*Page extract*:
The background of the Zambia economy had changed dramatically since independence in 1964 to date. These changes have been witnessed through various governments; the UNIP government under Kenneth Kaunda, MMD government under Frederick Chiluba, the patriotic (PF) government under Michael Sata, and Edgar Lungu.
Initially, the economy of the country was a liberal one just after independence in 1964. The UNIP government nationalized major industries and declared the country a socialist state under one party rule in the early 70s.
The economy became a state controlled one and most industries did not run up to expectations of the majority. Lack of re-investment in the industries led to low production and inefficiency. The dependence on copper by the Zambia economy had a devastating effect on the economy when there was a fall of prices in the commodity on the world market.
Zambia at independence was among the richest countries in sub-Sahara Africa. With copper, the countries major export, enjoying high rates on the market, the country had the necessary resources for development. But lack of investment in the sector, eventually led to low levels of copper output. The country started experiencing high levels of unemployment and underemployment.
Revenue from other sectors of the economy could not offset the status quo. The country had food shortages which lead to riots in the 1990s. The UNIP government was forced to hold multiparty elections in 1991. The party lost to the MMD (Movement for Multiparty Democracy), and Frederick Chiluba became President.

*Questions*:
1. Do the following statements agree with the passage on the Zambian economy? For each one, answer yes or no and quote the words from the passage that decide it. (a) The UNIP government nationalized major industries. (b) At independence, Zambia was one of the poorest countries in sub-Saharan Africa. (c) UNIP won the multiparty elections held in 1991.
2. Carry on the passage on the Zambian economy, picking up after its final sentence.

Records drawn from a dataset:

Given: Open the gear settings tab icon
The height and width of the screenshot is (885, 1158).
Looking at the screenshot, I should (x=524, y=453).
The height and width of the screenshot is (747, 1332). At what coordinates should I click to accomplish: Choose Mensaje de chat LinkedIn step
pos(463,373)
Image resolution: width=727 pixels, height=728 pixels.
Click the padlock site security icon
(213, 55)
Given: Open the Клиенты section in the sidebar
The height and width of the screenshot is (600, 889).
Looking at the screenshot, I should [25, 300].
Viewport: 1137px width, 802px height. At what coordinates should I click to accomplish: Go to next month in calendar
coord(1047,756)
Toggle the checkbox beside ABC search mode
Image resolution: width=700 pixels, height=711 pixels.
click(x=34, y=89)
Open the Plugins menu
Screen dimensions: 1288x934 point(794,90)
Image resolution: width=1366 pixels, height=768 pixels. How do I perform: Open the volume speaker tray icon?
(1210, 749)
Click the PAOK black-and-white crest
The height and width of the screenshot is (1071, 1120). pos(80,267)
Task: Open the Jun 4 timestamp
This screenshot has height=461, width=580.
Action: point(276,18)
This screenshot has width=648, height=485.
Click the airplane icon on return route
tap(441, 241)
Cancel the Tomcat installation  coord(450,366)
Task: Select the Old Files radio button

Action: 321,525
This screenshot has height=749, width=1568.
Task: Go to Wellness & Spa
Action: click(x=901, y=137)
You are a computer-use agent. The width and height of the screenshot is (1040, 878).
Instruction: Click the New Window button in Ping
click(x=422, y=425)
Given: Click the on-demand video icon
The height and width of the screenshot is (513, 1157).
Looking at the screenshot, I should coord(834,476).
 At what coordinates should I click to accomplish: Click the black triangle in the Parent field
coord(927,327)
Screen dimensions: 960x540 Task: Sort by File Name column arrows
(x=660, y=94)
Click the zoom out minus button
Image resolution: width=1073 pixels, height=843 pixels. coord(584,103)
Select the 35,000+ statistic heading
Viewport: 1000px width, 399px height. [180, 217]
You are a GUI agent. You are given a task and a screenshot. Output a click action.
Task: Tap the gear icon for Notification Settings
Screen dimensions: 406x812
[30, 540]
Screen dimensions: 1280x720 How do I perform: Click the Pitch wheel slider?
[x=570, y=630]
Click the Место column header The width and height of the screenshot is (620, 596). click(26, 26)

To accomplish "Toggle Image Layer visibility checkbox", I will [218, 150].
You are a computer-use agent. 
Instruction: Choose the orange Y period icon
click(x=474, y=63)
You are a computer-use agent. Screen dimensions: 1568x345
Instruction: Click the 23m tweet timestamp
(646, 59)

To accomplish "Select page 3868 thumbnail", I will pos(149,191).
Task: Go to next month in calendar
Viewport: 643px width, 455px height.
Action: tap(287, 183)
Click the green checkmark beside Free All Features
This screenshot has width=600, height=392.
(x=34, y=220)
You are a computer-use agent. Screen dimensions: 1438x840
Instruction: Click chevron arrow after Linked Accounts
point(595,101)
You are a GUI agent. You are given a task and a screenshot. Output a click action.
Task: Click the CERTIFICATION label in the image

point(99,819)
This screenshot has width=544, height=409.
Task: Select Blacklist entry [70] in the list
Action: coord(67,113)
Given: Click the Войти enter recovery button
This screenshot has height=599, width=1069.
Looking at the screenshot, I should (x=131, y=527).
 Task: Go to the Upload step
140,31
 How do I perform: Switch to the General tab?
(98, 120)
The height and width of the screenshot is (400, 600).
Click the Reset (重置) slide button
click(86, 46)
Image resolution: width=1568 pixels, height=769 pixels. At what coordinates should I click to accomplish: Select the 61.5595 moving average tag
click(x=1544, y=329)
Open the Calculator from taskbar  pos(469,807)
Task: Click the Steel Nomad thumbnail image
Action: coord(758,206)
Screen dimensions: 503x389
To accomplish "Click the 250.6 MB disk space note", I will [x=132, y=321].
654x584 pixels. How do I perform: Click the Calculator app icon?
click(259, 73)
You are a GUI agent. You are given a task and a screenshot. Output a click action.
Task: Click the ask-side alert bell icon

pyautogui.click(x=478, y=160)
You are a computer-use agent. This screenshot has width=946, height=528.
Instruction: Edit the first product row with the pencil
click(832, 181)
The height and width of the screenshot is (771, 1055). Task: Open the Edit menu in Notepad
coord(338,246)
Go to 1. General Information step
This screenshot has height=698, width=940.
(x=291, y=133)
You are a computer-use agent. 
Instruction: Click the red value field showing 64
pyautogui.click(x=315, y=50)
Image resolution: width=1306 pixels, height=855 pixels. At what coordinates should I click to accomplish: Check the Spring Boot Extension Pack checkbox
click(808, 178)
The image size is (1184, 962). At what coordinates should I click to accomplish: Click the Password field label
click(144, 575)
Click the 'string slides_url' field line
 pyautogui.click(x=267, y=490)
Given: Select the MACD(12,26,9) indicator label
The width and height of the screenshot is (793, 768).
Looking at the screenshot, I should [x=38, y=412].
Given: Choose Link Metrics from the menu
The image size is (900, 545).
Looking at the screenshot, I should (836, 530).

*Results for each task*:
1.
(a) Yes: "The UNIP government nationalized major industries"
(b) No: "Zambia at independence was among the richest countries in sub-Sahara Africa."
(c) No: "The party lost to the MMD (Movement for Multiparty Democracy), and Frederick Chiluba became President."

2.
Under the Chiluba government, the economy of the country underwent massive economic reforms. State industries including the huge state conglomerate, ZCCM were privatized. ZCCM (Zambia Consolidated Copper Mines) was sold as separate entities.
The privatization process brought the much needed foreign investment in the country. But a lot of companies which were a drain on national resources like Zambia Airways (the national carrier) and UBZ or the United Bus Company of Zambia were liquidated, putting a lot more people on the streets. Some lucky companies were just downsized.
The rising copper prices had led to a renewed interest in the Zambian mines. The Chinese acquired several businesses in the country especially in the mining sector. New and old mines stated pushing upward total copper production.
The Zambia economy had been growing at a rate of 5 per cent since 2009. The Lumwana copper mine in Solwezi was a big contributing factor in the increase in copper output.
President, Michael C. Sata emphasized the need for economic diversification if the country was to sustain the GDP growth. The tourism and agriculture sectors had all shown increased growth. These areas had potential to turn round the country’s economic fortunes.
New hotel chains were opened in the country increasing bed capacity in the hospitality industry. Among such ones were The Royal Zambezi Sun hotels in Livingstone, Protea hotels in Lusaka, Livingstone and Chingola. Zambia had been recording increases in the flow of tourists. This translated into an increase in the number of inbound tourists for two successive years.
Beginning early 2015 the country started facing economic pressures as a result of falling international copper prices and strengthening US dollar against major convertibles.
For example during the first quarter of 2015, commodity prices generally declined. The average price of copper fell to US $5,940 per metric tonne from US $6,445 per metric tonne in the fourth quarter of 2014.
This resulted in Zambia’s copper production falling drastically by the end of August 2015 to 441,584 tonnes from the targeted 808,000 tonnes.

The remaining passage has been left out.